NEWPORT, WALES (Photo by Matt Cardy/Getty Images)

In the wake of the announcement that Mothercare will be closing its remaining 79 stores, 61% of Brits are worried that the high street will disappear completely over the next ten years, according to research by KIS Finance.

From surveying 1,000 consumers in the UK, KIS unearthed that 61% of Brits are worried the high street will disappear completely due to the ever increasing number of big-name store closures.

It also discovered that convenience has become a key factor that affects shopping habits, with respondents detailing how if local high streets had free parking and easy accessibility, consumers would be more likely to shop in-store.

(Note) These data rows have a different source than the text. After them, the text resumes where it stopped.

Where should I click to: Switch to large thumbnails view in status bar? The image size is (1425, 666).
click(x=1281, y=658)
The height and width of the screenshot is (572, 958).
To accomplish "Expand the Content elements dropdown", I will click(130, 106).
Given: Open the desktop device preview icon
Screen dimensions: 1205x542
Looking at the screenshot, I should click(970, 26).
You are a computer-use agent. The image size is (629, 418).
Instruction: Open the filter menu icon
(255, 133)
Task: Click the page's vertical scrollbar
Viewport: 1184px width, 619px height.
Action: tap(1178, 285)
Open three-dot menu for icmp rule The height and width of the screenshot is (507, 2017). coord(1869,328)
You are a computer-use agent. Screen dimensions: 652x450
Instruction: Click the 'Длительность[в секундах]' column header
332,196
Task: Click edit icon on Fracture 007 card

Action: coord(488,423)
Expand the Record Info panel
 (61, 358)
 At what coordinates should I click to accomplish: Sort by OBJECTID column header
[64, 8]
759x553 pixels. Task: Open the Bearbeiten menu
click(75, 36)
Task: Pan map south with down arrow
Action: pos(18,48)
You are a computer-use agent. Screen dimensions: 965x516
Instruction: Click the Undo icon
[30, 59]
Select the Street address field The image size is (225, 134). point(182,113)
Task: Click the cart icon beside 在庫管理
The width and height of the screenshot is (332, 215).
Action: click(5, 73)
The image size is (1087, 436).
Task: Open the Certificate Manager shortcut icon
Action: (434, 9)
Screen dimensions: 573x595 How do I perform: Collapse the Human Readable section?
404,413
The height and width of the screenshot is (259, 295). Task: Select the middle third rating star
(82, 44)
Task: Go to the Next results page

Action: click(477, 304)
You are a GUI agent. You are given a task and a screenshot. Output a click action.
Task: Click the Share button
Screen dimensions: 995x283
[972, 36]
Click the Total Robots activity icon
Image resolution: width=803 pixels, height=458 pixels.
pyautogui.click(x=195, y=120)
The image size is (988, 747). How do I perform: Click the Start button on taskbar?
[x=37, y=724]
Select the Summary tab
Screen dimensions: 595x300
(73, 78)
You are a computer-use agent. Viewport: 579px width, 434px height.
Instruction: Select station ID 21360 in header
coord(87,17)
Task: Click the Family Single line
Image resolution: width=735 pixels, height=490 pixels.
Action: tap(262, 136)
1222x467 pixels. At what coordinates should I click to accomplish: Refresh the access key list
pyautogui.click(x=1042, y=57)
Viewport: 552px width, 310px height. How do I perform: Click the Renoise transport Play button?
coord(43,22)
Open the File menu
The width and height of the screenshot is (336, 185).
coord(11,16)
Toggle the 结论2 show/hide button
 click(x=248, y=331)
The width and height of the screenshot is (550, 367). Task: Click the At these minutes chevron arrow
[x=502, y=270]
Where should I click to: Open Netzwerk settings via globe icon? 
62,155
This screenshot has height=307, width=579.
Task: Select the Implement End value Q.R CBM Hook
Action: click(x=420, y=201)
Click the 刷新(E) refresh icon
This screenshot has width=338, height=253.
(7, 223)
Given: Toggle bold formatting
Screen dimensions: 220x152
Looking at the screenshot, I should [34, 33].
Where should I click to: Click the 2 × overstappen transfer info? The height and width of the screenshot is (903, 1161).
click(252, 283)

Northern cities and Scotland have been worst hit by store closures so far, but people anticipate many more to come.

In the UK, online shopping is one of the key factors affecting the future of the high street.

82% of the British public now shop online, up from just 53% ten years ago.

The UK is also the country with the highest percentage of e-commerce sales, with over 18% of all retail sales online.

This compares to only 8.9% in the USA and 11.2% in Germany, where shoppers still seem to prefer the in-shop experience.

James Child, retail analyst at EG, comments: “Some of the country’s best-loved brands have been forced to consolidate space or shut entirely. Mothercare, Toys R Us, Maplin, Next, Marks & Spencer, House of Fraser and Debenhams (amongst many others) have all fallen victim to the changing consumer trends that have churned the landscape of British high streets.

“In the retail sector online spend is almost breaching 20%, with 1-in-every-5 pounds spent coming through internet sales, which has effected the true value of physical retail stores. It is quite likely that there will be a continuation, if not an increase of the negative headlines in retail. The raft of CVA’s and administrations in the sector has culminated in an expected 1,600 store closures across the UK, with over 18 million square foot of prime retail real estate vacated.”